What you have to do » Please write out the Wakefield and Rothwell text word for word, from "It comprises the" up to and including "which was abolished.".

Text shown »

++++++++++++++++++++

- Boundaries since 2024
- Boundary of Wakefield and Rothwell in Yorkshire and the Humber
- County: West Yorkshire
- Major settlements: Wakefield and Rothwell

Current constituency
- Created: 2024
- Member of Parliament: Simon Lightwood (Labour)
- Seats: One
- Created from: Wakefield; Morley and Outwood (part); Elmet and Rothwell (part);

= Wakefield and Rothwell =

UK Parliament constituency (since 2024)

Wakefield and Rothwell is a constituency of the House of Commons in the UK Parliament. Following the completion of the 2023 review of Westminster constituencies, it was first contested at the 2024 general election. It is currently represented by Simon Lightwood of the Labour Party, who served as MP for Wakefield from a 2022 by-election until 2024.

== Boundaries ==
The constituency is composed of the following wards (as they existed on 1 December 2020):
- The City of Leeds ward of Rothwell.
- The City of Wakefield wards of: Stanley and Outwood East; Wakefield East; Wakefield North; Wakefield West; Wrenthorpe and Outwood West.

It comprises the following areas:
- The urban areas of the City of Wakefield, representing just under half the electorate of the abolished constituency of Wakefield - the remainder was incorporated into the new constituency of Ossett and Denby Dale
- The communities of Outwood, Stanley and Wrenthorpe, previously part of Morley and Outwood (renamed Leeds South West and Morley)
- The town of Rothwell, transferred from Elmet and Rothwell, which was abolished.

++++++++++++++++++++

Information provided »
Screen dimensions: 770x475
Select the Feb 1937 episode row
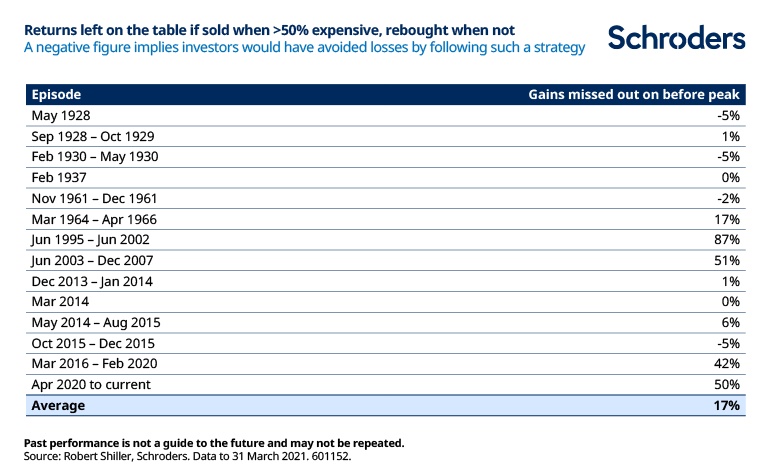click(x=59, y=177)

++++++++++++++++++++

The response »
It comprises the following areas:
- The urban areas of the City of Wakefield, representing just under half the electorate of the abolished constituency of Wakefield - the remainder was incorporated into the new constituency of Ossett and Denby Dale
- The communities of Outwood, Stanley and Wrenthorpe, previously part of Morley and Outwood (renamed Leeds South West and Morley)
- The town of Rothwell, transferred from Elmet and Rothwell, which was abolished.